Cosmologists exploring the origins of the universe have a new theory about how dark matter behaves. Although the stuff makes up 80 percent of the matter in the universe, we don't really have a good sense of what dark matter is actually made of. According to The New Scientist, however, UT Austin professor Paul Shapiro and graduate student Bouha Li believe dark matter could be made up of bosons that clump together in "a strange, goopy state of matter called Bose-Einstein condensate."
As Shapiro and Li have calculated, the dark matter space goop could actually be behaving differently now than it did when the universe was first beginning. While most researchers believe that dark matter currently acts like weakly interacting massive particles (or "WIMPs"), if Shapiro and Li are correct, dark matter could have acted more like radiation than matter in the past. Looking back even further, to the earliest stages of the universe, and the dark matter in this model actually acts like a fluid that resists compression.

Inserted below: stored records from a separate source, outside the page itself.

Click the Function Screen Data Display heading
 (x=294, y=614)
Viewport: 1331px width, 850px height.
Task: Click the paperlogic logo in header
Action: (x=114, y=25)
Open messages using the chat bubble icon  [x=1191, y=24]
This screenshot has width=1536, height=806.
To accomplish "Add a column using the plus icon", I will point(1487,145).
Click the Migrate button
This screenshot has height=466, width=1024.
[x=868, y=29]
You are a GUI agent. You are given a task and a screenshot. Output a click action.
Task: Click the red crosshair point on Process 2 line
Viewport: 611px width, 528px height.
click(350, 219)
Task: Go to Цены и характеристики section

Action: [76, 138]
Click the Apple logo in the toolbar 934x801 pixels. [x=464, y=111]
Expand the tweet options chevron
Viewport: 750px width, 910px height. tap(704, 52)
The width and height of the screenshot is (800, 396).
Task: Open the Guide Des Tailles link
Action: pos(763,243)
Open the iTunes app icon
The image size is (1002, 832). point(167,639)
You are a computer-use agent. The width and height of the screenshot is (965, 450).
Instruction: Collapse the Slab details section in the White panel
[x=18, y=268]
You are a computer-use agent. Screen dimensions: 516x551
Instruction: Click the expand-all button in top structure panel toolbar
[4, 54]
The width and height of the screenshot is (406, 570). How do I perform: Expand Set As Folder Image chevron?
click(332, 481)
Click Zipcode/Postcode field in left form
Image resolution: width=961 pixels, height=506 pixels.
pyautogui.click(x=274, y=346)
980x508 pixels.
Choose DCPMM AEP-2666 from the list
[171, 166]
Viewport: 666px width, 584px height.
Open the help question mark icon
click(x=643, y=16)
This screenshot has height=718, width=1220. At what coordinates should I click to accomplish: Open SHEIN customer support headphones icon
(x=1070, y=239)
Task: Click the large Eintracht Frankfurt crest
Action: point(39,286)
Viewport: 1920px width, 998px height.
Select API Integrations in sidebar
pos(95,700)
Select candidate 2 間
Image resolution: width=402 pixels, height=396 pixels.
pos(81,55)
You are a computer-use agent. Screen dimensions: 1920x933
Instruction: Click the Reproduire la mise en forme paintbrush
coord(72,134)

"There's a pressure associated with trying to disturb it," Shapiro explained. "When you clump it, it wants to push back. It's like we filled the universe with a fluid." The model offers an explanation for why the expansion of the universe slowed down after the period of inflation that immediately followed the Big Bang. It also means primordial gravitational waves -- the echoes of the Big Bang that the LIGO team is searching for -- could be easier to spot that previously believed.